В 19 часов институтская библиотека закрывалась. Вернувшись домой, Эд первым делом кормил Мэтью. Давал ему хлеб, порезанную ломтиками сосиску и немного молока. Раньше кормежкой занималась Г. Эд без устали заботился о Мэтью, но до сих пор так и не понял, что для выживания кошкам нужно не молоко, а вода. Вот его и удивляло, когда кот, стоило выйти за порог, рылся в гидропонном горшке с лимоном. Как вкопанный он замирал на кухне, слушая шорох. Легкий стук, с каким камешки сыпались из горшка на шкаф, а оттуда на пол. Он ничего не мог поделать, только слушал. Не верилось ему, что все это часть его жизни… что все это происходило именно с ним.
Мэтью
Потом, накануне его двадцатичетырехлетия, Мэтью пропал. Эд полночи читал, готовился к семинару доктора Ц. по Брокесу[3]: «Меж тем как я туда-сюда / под сенью дерева брожу…» В какой-то момент он заснул за столом. Утром пошел в институт, через Раннишер-плац до рынка и в направлении университета, по Барфюсерштрассе, то есть Босоногой. На этой узкой, темной улице располагалось «Мерзебургское подворье», куда Эд забегал перед занятиями выпить кофе. Перемазанный жиром текст на обороте меню (возможно, отрывок из старинной хроники) сообщал, что Барфюсерштрассе раньше называлась улицей Братьев, затем – Нищенствующих Братьев и, наконец, Босоногих, сиречь францисканцев, – странная деградация, приведшая Эда к солидарности с улицей.
Ближе к вечеру Мэтью по-прежнему отсутствовал, и Эд начал звать его. Сперва внизу, во дворе, потом из окна, однако так и не услышал короткого, укоризненного «мяу», каким кот обычно откликался.
– Мэтью!
Дворовый запах: словно вдыхаешь давнюю, уже заплесневелую печаль. Печаль из тлена и угля, что жила напротив, в полуразвалившихся сараях, ее непрестанно источали брошенные, навек погребенные вещи. В доме обитали преимущественно бунайцы, рабочие с химического завода «Буна», расположенного в южном предместье. Бунайцы – Эду запомнилось, что сами рабочие тоже называли себя этим словом, употребляли его естественно и не без гордости, так подчеркивают свою принадлежность к народу со славной историей, к племени, среди которого родился и можешь не сомневаться, что оно будет существовать еще очень-очень долго.
– Мэтью!
Эд постоял у открытого окна, прислушиваясь к крысам. «День рождения, мой день рождения…» – подумал он и снова начал звать Мэтью.
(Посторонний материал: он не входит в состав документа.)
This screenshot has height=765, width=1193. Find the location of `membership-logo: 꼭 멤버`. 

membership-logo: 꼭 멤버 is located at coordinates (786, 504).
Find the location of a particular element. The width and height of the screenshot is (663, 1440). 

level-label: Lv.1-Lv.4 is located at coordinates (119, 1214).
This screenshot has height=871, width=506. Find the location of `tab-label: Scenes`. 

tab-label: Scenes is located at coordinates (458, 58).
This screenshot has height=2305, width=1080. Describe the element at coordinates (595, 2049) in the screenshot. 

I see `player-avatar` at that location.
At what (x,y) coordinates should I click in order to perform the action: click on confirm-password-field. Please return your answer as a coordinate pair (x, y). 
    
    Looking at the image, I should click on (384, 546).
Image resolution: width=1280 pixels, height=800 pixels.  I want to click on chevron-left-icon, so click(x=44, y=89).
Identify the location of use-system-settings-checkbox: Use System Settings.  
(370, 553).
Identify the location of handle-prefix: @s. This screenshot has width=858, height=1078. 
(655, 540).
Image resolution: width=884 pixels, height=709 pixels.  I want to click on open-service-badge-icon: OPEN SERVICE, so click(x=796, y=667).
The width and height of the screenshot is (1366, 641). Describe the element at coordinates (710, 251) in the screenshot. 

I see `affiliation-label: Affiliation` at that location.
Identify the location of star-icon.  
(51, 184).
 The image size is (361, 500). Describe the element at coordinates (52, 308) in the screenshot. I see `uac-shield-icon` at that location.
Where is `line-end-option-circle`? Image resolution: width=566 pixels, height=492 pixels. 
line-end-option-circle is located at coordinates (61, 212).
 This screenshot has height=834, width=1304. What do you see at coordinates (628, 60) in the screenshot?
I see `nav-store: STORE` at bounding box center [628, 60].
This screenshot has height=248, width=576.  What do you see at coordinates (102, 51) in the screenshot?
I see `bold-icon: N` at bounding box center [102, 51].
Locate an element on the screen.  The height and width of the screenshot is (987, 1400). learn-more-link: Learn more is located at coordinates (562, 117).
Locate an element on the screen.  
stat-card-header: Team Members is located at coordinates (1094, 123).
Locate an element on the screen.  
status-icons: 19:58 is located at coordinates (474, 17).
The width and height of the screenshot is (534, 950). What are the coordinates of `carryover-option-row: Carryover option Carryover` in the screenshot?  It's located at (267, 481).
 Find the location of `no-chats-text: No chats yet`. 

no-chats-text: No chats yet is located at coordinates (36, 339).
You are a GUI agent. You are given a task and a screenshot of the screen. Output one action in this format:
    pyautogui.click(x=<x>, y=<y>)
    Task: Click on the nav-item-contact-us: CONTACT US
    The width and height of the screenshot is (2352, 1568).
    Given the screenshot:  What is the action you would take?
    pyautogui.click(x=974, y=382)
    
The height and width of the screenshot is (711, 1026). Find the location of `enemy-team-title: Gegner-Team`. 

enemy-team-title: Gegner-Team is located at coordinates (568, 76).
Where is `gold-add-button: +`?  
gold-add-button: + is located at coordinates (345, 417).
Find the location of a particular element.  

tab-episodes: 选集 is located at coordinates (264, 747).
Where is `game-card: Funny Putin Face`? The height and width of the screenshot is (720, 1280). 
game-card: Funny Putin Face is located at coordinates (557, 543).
Чтобы остаться невидимым, он погасил свет. Напротив, наверху косогора, распласталась длинная кирпичная постройка – дом престарелых. С тех пор как он звал, в окнах теснился народ. Он видел линялые краски рубашек и вязаных кофт и седые волосы, поблескивающие в свете люминесцентных ламп, – стариков интересовало все во дворе, особенно ночью. Зачастую они гасили верхний свет не сразу. Эд видел лиловый отблеск гаснущих ламп и представлял себе, как они стоят там в потемках, вплотную друг к другу, и как задние дурным, спертым дыханием дышат в затылок впереди стоящим. Может, кто-нибудь из них видел Мэтью? И теперь они тихонько спорят (сперва тихонько, потом громче, потом опять приглушенно, чтобы не переполошить персонал), стоит ли доставить записку и каким образом.
Прошло два дня, а он все звал. Поначалу ему было неприятно звать во весь голос, теперь он никак не мог перестать. Каждый час по нескольку раз кричал во двор, машинально, почти бессознательно, с холодным от ночного воздуха лицом, маской, прораставшей под корни волос. Сочувствие в доме иссякло. Распахивались и захлопывались окна, слышалась брань, по-халлевски или по-бунайски. В дверь звонили и молотили кулаками.